Tap Existing e-commerce Platforms.  There are already several existing e-commerce platforms operating in the Philippines that you can partner with.  These have established infrastructure and operations  offering online storefront, payment and settlement, and order fulfillment.  This is also the cheaper option.
 
Set up Your Own Website.  If you insist on going your own way, this can be challenging but gives your business to flexibility to be creative.
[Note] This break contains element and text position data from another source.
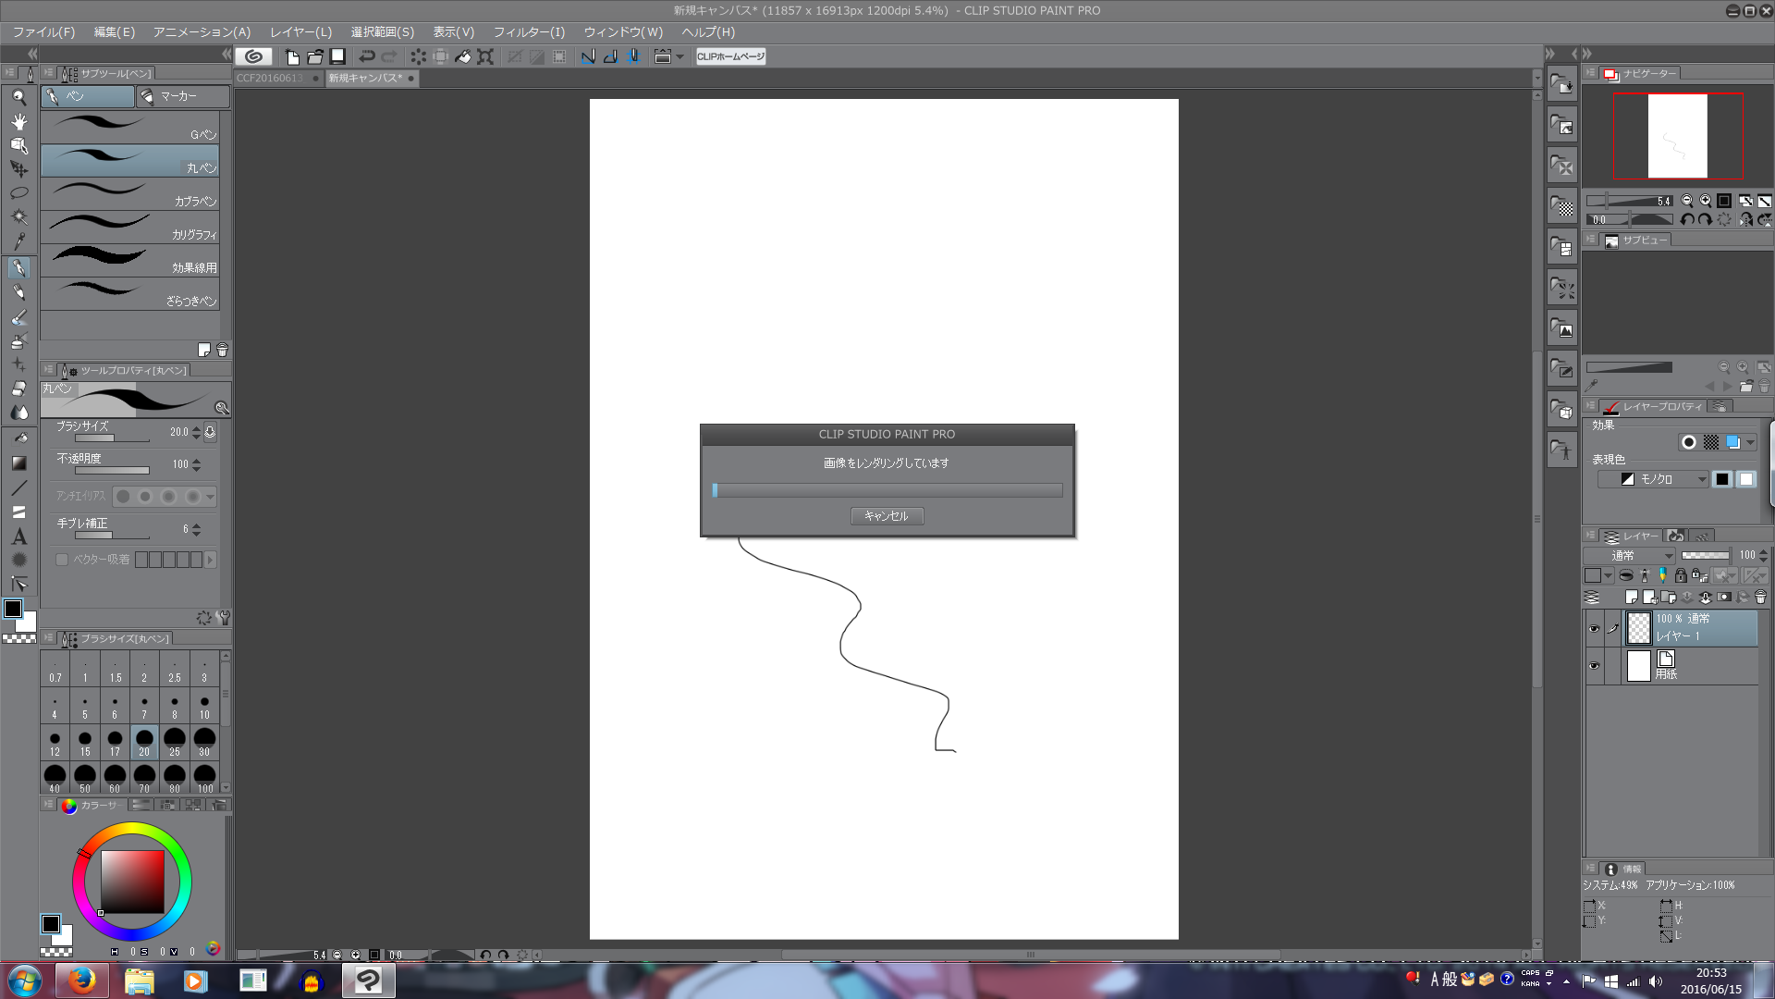The image size is (1775, 999).
Task: Select the Zoom (magnifier) tool
Action: (x=18, y=96)
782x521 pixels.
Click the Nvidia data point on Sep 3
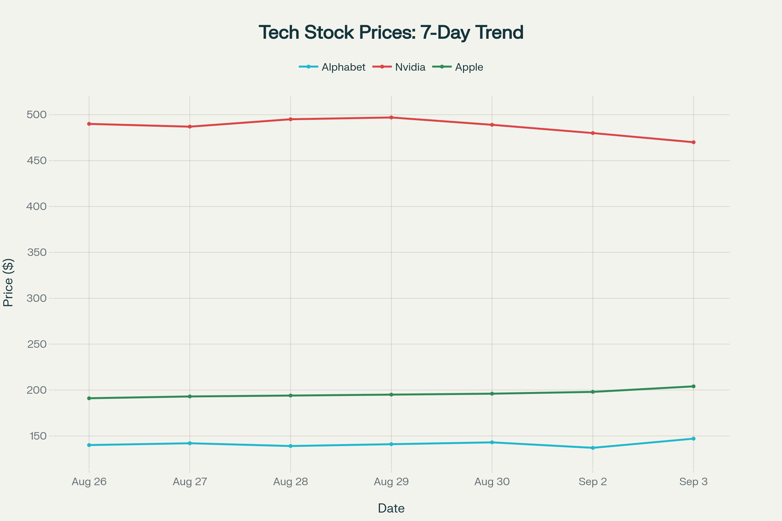694,142
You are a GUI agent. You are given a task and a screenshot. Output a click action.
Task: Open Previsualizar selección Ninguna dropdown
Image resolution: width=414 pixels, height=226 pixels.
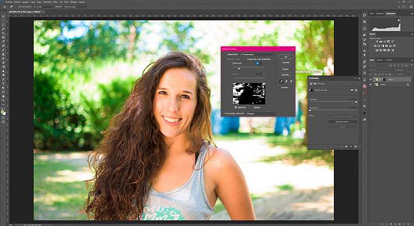(261, 113)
E-commerce is heavily dependent on the availability and quality of internet connection.  So your Government aims to make broadband use more affordable, boost education and training systems to deliver the skills required in the digital economy.  
 
While many products are delivered digitally, we expect rapid growth in shipments of small parcels and low-value goods.  Having the infrastructure ready for that is in the best interest of small and medium enterprises.
 
With this, you can market your products online!  
 
Government has identified priority products like coffee, processed vegetables, aerospace parts, electronics, tourism, coconut, processed meat, furniture, cacao, processed fruits, seaweed, rubber, and agribusiness products.
 
In closing, let me quote ACDI MPC Chairperson Gilbert Llanto when he learned that President Duterte had placed the Cooperative Development Authority under the DTI: “Co-ops have to be successful enterprises engaged in productive pusuits, capitalizing on its cooperative ventures, geared towards satisfying national and regional (global) needs.  Co-ops need to slug it out in the competitive world of commerce and not confine itself purely to the sector’s needs.  We have to be diverse in our pursuits as well as specialists in our field.  Under DTI, we will undoubtedly grow!”
 
Rafaelita M. Aldaba is Undersecretary for Competitiveness & Innovation of the Department of Trade & Industry (DTI).  She fulfills a key role in the formulation and implementation of the Inclusive Innovation Industrial Strategy which puts innovation at the heart of the country’s new industrial policies.  Aldaba is also a member of the Board of Governors of the Philippine Board of Investments (BOI).  Apart from manufacturing resurgence and industry roadmaps, she is leading DTI’s initiatives in entrepreneurship ecosystem development under the Inclusive Filipinnovation and Entrepreneurship Roadmap.